5 Reasons to Consider Asking for a Prenuptial Agreement
Contents
- Here are 5 reasons you should consider asking for a prenuptial agreement:
- 1. You make more than your partner, or expect to.
- 2. You stand to inherit a large sum.
- 3. Your success is independent of your partners contributions.
- 4. Your partner has a large amount of debt.
- 5. You’re pragmatic and realize circumstances can change.
When we think of a prenup, most people imagine a serious groom trying to tell his starry-eyed fiance to think beyond her romantic impulses. That woman probably isn’t you; she’s more of a cartoon than a reality.
There are a wealth of reasons women should consider initiating the “prenup conversation.” It’s an important one to have, because it directly addresses a critical, if under-appreciated side of marriage. While this side is markedly less sexy, in the long-term it is no less significant.
Protect yourself, your relationship, and your assets, and talk about a prenuptial agreement.
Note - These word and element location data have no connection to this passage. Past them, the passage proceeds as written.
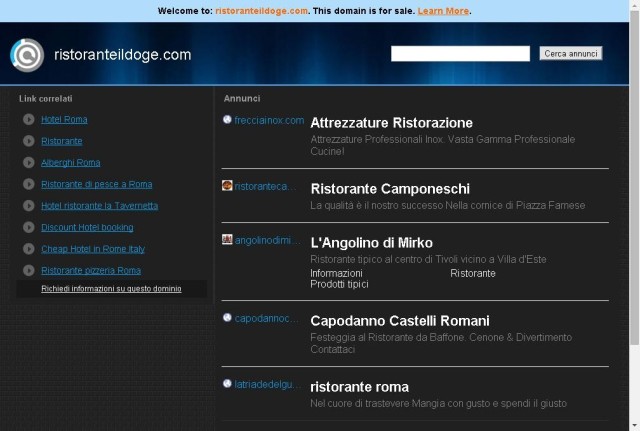Open the Attrezzature Ristorazione ad headline
Screen dimensions: 640x431
[391, 123]

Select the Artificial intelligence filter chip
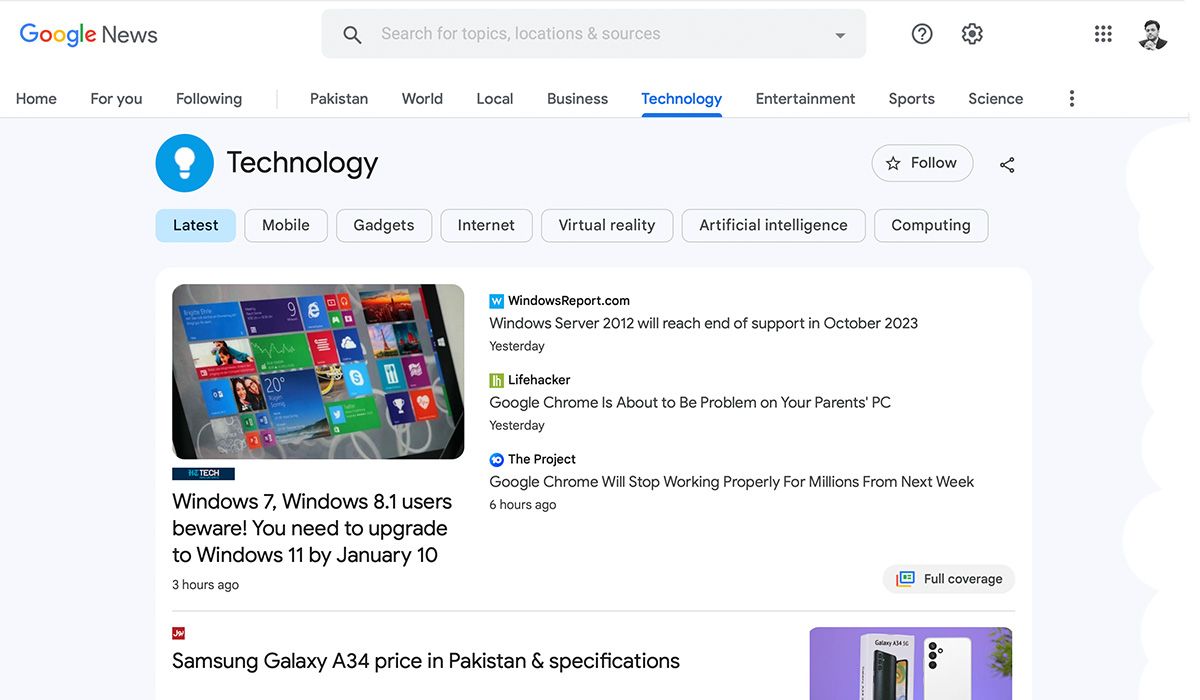773,225
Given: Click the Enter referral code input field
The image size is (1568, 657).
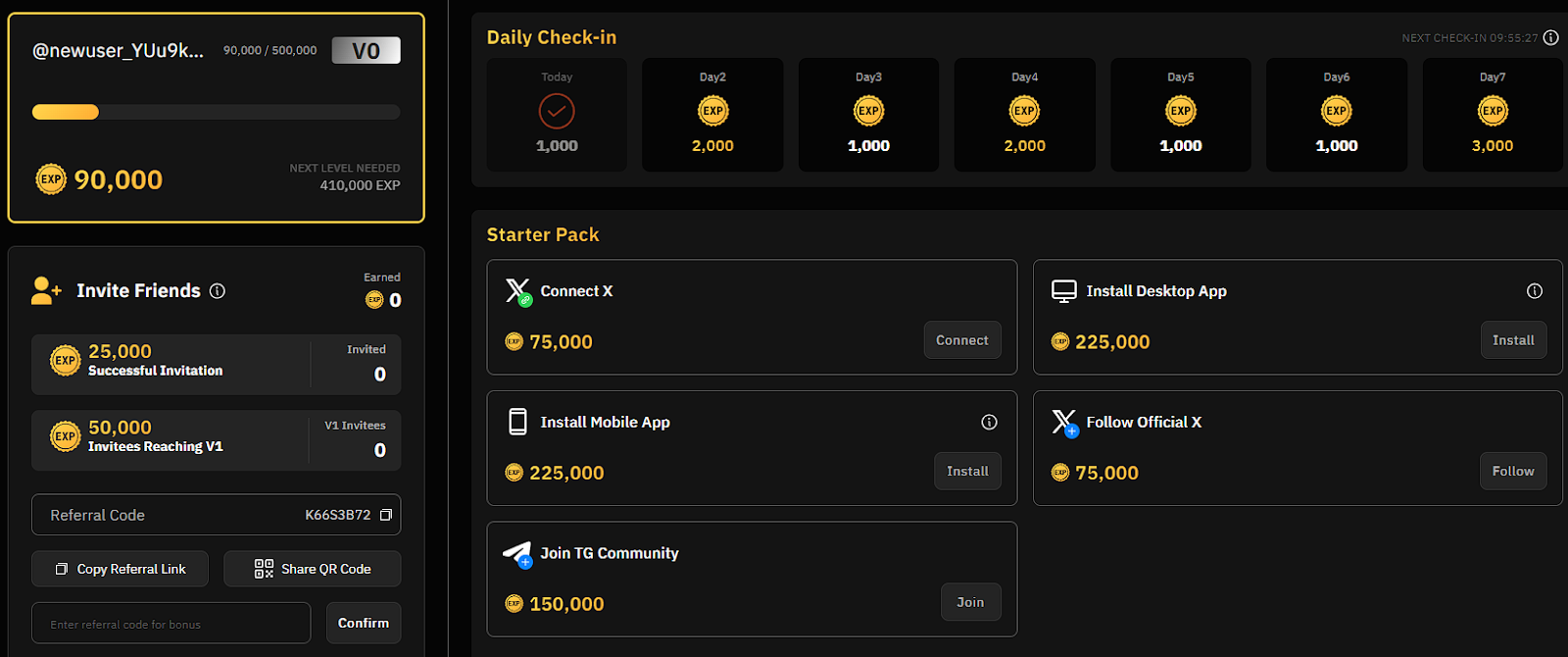Looking at the screenshot, I should (x=171, y=624).
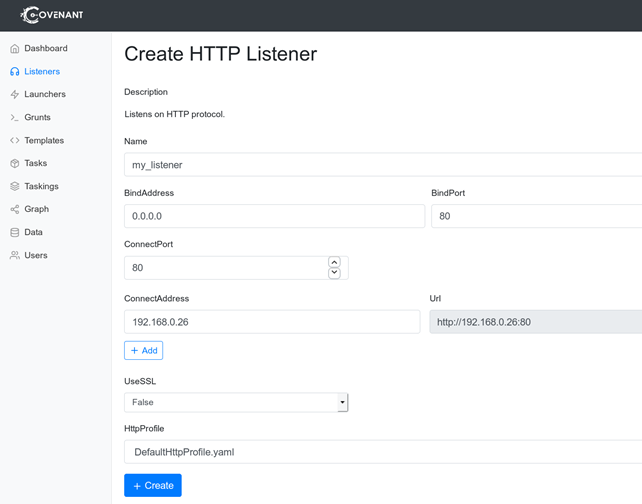Select the Grunts terminal prompt icon
Image resolution: width=642 pixels, height=504 pixels.
tap(15, 118)
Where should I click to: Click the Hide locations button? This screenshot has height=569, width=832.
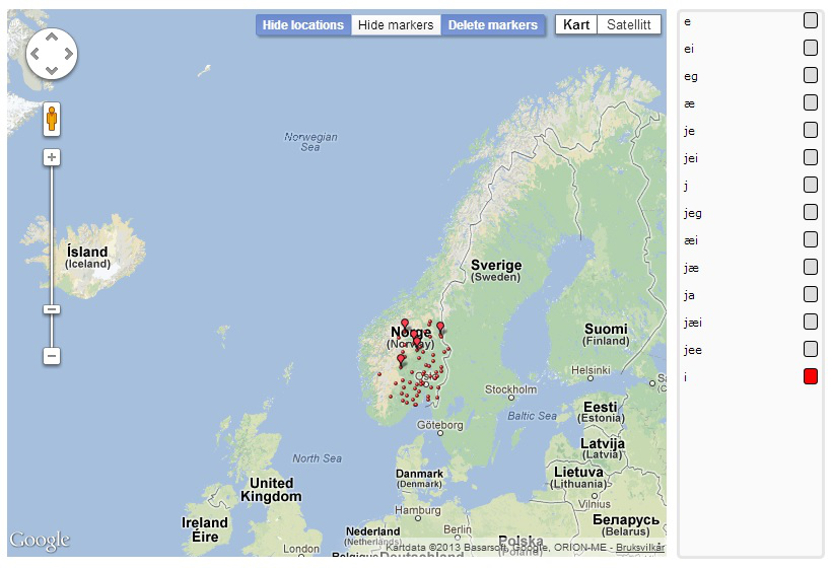coord(303,25)
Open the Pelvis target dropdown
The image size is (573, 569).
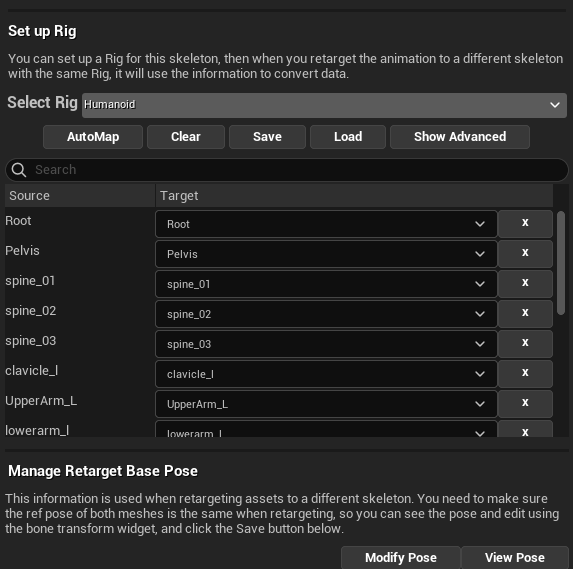pyautogui.click(x=326, y=254)
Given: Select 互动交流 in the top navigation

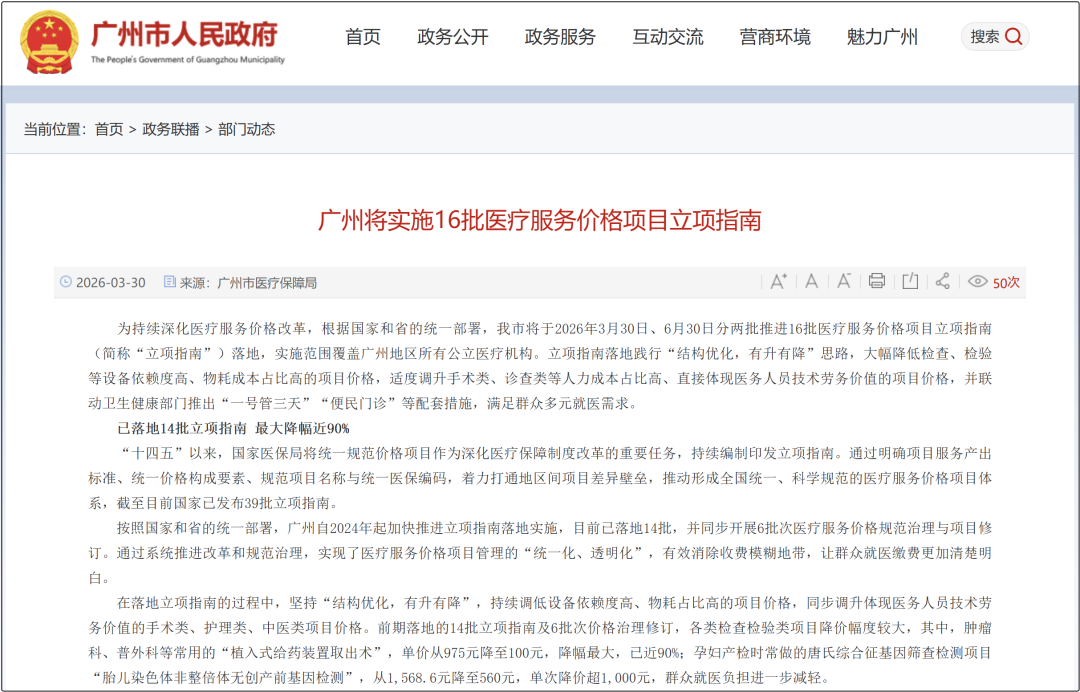Looking at the screenshot, I should pos(667,37).
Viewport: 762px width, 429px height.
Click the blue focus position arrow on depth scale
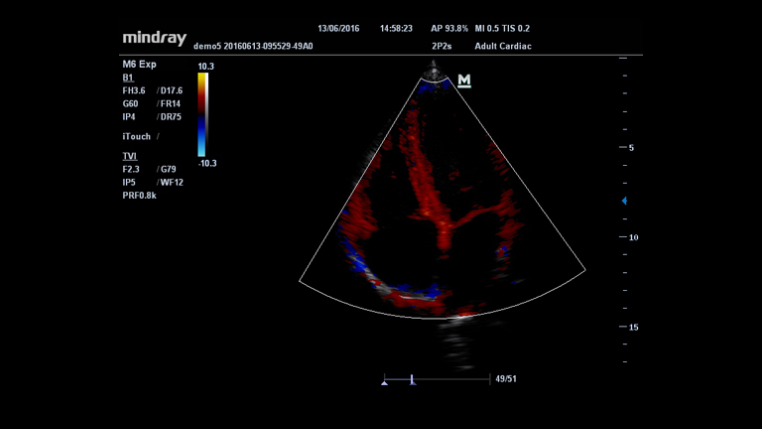point(625,201)
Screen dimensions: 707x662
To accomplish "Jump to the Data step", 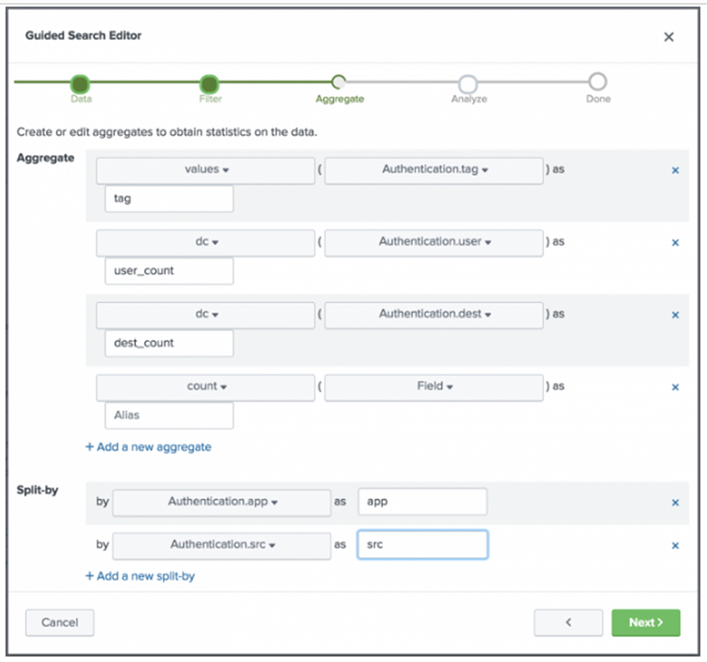I will click(81, 84).
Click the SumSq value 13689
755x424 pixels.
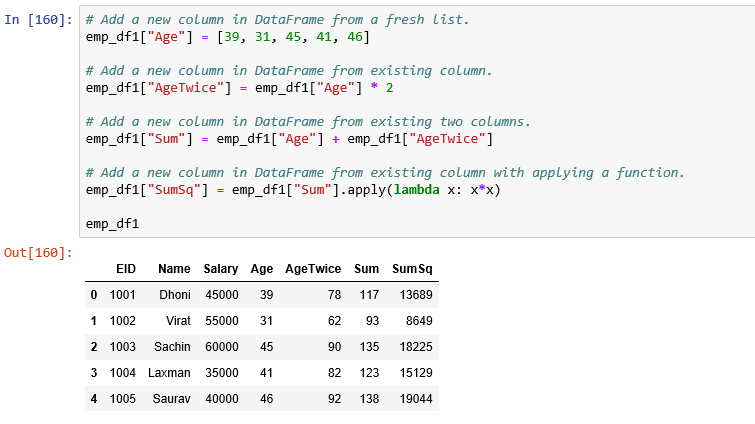(412, 295)
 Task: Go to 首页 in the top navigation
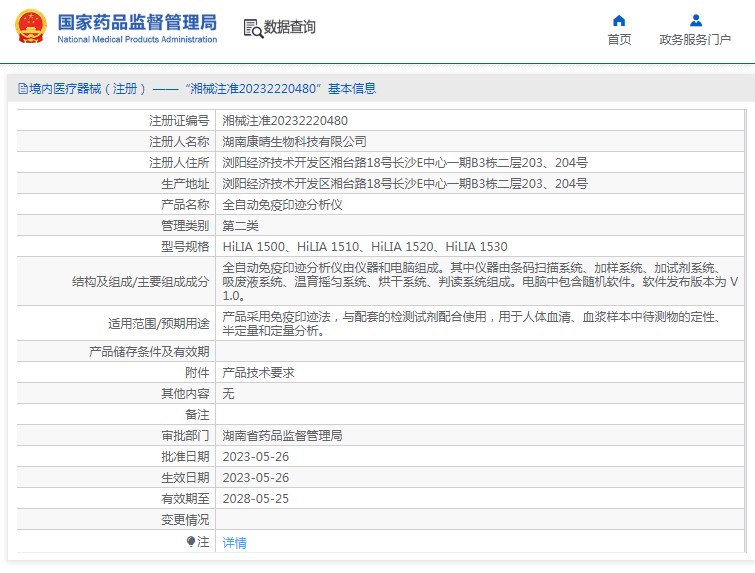pyautogui.click(x=619, y=40)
Here are 5 reasons you should consider asking for a prenuptial agreement:
1. You make more than your partner, or expect to.
It’s not so uncommon anymore. In this day and age many women are making more money than their partners. The wage gap is gradually closing, and more frequently we see CEOs and tycoons in pantsuits.
Maybe you are cut from the same cloth and have established your financial prowess before finding the perfect relationship. However, at some point you meet the person you want to spend the rest of your life with. All of a sudden your success has become a concern.
You don’t have to be Sheryl Sandberg for this to hold true. It’s also more routine to see men who don’t work, or whose wives are the breadwinners. While this arrangement might not be “traditional,” it might be best for you and for your spouse.
Still, should your marriage ever be heading down the wrong road, you shouldn’t have to be responsible for supporting someone who can take care of themselves. You got into the relationship for love, but if it comes to an end, should that compromise the hard work you’ve done? A fair partner wouldn’t demand that, and you shouldn’t have to worry.
2. You stand to inherit a large sum.
Some of us are lucky to come from families of means. If this is you, there is the chance that some of those assets will come to you in the future.
By getting married, your partner may be entitled to some of that. Obviously we hope it never happens, but how would it feel to have to sell a cherished home because an estranged spouse demands it?
Even if your family isn’t tremendously wealthy, parents and extended family may leave jewels, properties, cars, etc., that are clearly intended for you and your benefit, and not to be squabbled over in divorce court.
A prenuptial agreement can help protect not only your family’s assets, but also the intentions of your loved ones should your marriage not work out.
3. Your success is independent of your partners contributions.
You’re a self-made woman, and you deserve to reap the rewards of your hard work. You might be head-over-heels for your partner, but if you have earned your robust bank account through your own efforts your partner shouldn’t want to take that away from you.
Some couples sign a prenup because they prefer to keep their personal and professional lives separate. Others use the agreement as a springboard to plan finances for after the wedding. Either way, just because your partner has your heart and soul, it is important to discuss how finances will, or will not, be shared.
4. Your partner has a large amount of debt.
One hard truth of getting married is facing each other’s debt scenario. Your situation might be relatively rosy, but he might have had to put himself through an expensive school or not have made the wisest of decisions when purchasing his Mustang on shaky credit.
You don’t want his bad choices before you were together to become your responsibility. Signing a prenup makes both partners seriously consider their financial situation and how it may affect each other. A prenup can make this process much less painful and encourage honesty.
5. You’re pragmatic and realize circumstances can change.
Marriage is beautiful and love is the greatest feeling in the world, but you weren’t born yesterday either. Marriages do end sometimes – people change, grow apart, or want to move on.
Realizing you can’t predict the future and that even the greatest loves may fade, signing a prenup may save both you and your spouse more pain down the road. Hopefully you are able to ignore that prenup paper until the day you die, but it’s better to have it there to ignore than wish for it when you may need it.
With the conversation surrounding marriage caked in language of unending love and transcendent romance, starting a conversation about finances, much less a prenuptial agreement, can be extra difficult. Still, it’s important women be willing to broach the topic rather than just hope everything will work out; financial disagreements are one of the leading causes of marital breakdown. Marriage in some ways, is also a lifelong financial contract, and it’s important to start financial discussions even before your marriage begins.
Kristy Petersen:
Some really great points made here in this article, however I’ve never thought about a prenup before, I guess they don’t seem to be as common or as big a deal here in Australia that I know of. I personally don’t like the idea of them to me it’s like if you love someone you love them! When I divorced my husband I was entitle to have his super bowl which was 30k, I promised him I would never touch it and even when we went to court the judge and lawyer both told me I was silly to not take it as I was entitle to it, but I made a promise and stuck by my word bo matter how I felt about him or what he did. I do know plenty of women who are with men for their money (prob men too) so I can see why they would be needed for some people.